Local sustained gm-csf delivery by genetically engineered encapsulated cells enhanced both cellular and humoral sars-cov-2 spike-specific immune response in an experimental murine spike dna vaccination model

Abstract

Severe acute respiratory syndrome coronavirus 2 (SARS-CoV-2) has caused a worldwide pandemic with recurrences. Therefore, finding a vaccine for this virus became a priority for the scientific community. The SARS-CoV-2 spike protein has been described as the keystone for viral entry into cells and effective immune protection against SARS-CoV-2 is elicited by this protein. Consequently, many commercialized vaccines focus on the spike protein and require the use of an optimal adjuvant during vaccination. Granulocyte-macrophage colony-stimulating factor (GM-CSF) has demonstrated a powerful enhancement of acquired immunity against many pathogens when delivered in a sustained and local manner. In this context, we developed an encapsulated cell-based technology consisting of a biocompatible, semipermeable capsule for secretion of GM-CSF. In this study, we investigated whether murine GM-CSF (muGM-CSF) represents a suitable adjuvant for SARS-CoV-2 immunization, and which delivery strategy for muGM-CSF could be most beneficial.

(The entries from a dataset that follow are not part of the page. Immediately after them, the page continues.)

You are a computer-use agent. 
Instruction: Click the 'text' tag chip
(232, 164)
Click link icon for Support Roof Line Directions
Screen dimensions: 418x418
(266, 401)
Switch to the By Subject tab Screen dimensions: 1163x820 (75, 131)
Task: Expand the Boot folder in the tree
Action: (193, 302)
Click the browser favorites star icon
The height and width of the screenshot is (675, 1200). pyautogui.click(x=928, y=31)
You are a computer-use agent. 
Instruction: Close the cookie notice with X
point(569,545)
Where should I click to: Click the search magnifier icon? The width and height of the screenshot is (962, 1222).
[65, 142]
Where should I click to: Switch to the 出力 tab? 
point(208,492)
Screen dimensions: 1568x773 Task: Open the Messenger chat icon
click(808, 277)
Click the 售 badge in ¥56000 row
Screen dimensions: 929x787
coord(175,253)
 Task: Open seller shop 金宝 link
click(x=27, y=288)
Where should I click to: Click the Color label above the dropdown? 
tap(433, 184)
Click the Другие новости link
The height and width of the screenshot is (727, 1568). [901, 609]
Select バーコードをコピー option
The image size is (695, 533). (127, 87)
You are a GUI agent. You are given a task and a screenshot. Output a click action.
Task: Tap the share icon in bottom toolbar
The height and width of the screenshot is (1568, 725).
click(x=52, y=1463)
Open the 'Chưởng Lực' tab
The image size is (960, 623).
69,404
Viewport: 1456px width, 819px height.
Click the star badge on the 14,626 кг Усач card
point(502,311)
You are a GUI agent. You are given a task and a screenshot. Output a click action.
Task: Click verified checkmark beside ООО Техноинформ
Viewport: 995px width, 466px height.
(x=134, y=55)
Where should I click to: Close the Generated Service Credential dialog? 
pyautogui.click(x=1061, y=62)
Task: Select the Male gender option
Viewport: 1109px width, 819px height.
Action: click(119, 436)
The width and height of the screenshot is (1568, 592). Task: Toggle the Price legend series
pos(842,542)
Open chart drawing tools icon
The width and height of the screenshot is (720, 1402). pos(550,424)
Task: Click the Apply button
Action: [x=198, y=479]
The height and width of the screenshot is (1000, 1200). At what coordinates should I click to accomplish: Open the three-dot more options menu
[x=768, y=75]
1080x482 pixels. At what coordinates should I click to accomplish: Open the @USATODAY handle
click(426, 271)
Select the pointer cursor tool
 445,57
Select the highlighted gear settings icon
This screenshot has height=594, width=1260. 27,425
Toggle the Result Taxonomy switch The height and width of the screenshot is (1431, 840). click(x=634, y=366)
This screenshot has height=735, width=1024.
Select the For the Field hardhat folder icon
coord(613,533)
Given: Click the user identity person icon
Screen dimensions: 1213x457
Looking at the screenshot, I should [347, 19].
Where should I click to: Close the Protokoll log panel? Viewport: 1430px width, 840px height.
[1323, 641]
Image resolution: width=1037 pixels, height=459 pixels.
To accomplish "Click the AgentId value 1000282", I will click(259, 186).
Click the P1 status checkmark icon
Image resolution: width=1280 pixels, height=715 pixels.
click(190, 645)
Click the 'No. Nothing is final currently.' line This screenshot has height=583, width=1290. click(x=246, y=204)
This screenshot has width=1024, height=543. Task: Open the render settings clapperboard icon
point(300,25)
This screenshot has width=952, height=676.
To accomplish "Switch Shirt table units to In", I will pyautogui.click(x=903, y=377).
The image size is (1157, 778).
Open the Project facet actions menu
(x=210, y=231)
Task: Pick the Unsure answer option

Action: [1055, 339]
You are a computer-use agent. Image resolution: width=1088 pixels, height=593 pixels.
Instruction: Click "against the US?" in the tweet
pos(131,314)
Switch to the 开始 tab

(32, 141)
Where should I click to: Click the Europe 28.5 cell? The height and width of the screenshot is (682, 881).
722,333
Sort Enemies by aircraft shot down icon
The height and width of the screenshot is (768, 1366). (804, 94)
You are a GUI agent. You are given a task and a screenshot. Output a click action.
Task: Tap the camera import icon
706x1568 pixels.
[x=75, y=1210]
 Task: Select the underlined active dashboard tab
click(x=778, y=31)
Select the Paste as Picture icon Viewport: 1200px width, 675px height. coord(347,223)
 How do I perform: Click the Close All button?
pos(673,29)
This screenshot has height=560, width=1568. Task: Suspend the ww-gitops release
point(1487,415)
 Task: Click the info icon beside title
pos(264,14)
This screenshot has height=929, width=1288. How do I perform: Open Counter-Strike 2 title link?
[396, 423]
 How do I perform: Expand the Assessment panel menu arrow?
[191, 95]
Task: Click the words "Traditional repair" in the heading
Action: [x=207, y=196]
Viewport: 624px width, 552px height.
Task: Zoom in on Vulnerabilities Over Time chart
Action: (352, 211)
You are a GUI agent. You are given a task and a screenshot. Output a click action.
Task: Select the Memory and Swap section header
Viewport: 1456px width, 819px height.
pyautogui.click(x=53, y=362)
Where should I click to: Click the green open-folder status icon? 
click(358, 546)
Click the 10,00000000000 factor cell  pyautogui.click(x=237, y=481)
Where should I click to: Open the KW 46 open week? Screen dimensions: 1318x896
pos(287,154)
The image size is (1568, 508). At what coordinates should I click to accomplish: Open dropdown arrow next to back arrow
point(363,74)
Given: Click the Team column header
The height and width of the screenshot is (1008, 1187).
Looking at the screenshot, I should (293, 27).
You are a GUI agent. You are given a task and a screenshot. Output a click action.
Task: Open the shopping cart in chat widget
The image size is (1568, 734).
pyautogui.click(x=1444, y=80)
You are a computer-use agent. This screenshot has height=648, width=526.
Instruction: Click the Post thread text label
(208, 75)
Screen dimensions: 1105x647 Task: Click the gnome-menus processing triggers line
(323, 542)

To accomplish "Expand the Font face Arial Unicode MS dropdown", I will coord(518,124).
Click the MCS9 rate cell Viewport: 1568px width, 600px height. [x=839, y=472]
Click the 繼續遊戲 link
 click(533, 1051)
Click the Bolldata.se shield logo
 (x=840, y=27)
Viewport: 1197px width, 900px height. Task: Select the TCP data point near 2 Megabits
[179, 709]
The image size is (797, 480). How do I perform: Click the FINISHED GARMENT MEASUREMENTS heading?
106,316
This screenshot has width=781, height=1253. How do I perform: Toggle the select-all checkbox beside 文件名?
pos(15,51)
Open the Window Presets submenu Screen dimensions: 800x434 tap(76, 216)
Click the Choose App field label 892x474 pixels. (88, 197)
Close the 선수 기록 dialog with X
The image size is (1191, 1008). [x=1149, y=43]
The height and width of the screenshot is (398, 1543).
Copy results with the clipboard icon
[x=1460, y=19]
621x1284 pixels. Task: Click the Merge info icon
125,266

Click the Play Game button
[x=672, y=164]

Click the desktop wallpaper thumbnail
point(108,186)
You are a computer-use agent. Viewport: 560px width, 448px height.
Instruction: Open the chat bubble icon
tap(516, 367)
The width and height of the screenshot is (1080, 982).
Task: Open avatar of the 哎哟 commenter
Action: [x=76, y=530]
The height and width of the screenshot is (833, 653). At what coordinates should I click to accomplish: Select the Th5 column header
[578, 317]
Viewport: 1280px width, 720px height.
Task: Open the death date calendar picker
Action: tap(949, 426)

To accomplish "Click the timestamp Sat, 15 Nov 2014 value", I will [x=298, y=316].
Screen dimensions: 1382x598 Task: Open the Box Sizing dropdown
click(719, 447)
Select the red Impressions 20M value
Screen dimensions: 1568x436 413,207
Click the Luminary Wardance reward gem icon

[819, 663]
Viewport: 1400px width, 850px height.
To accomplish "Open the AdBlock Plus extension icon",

To test this, different groups of mice were immunized with intra-dermal (i.d.) electroporated spike DNA in the absence or presence of recombinant or secreted muGM-CSF. Results demonstrated that adjuvanting a spike DNA vaccine with secreted muGM-CSF resulted in enhancement of specific cellular and humoral immune responses against SARS-CoV-2. Our data also highlighted the importance of delivery strategies to the induction of cellular and humoral-mediated responses.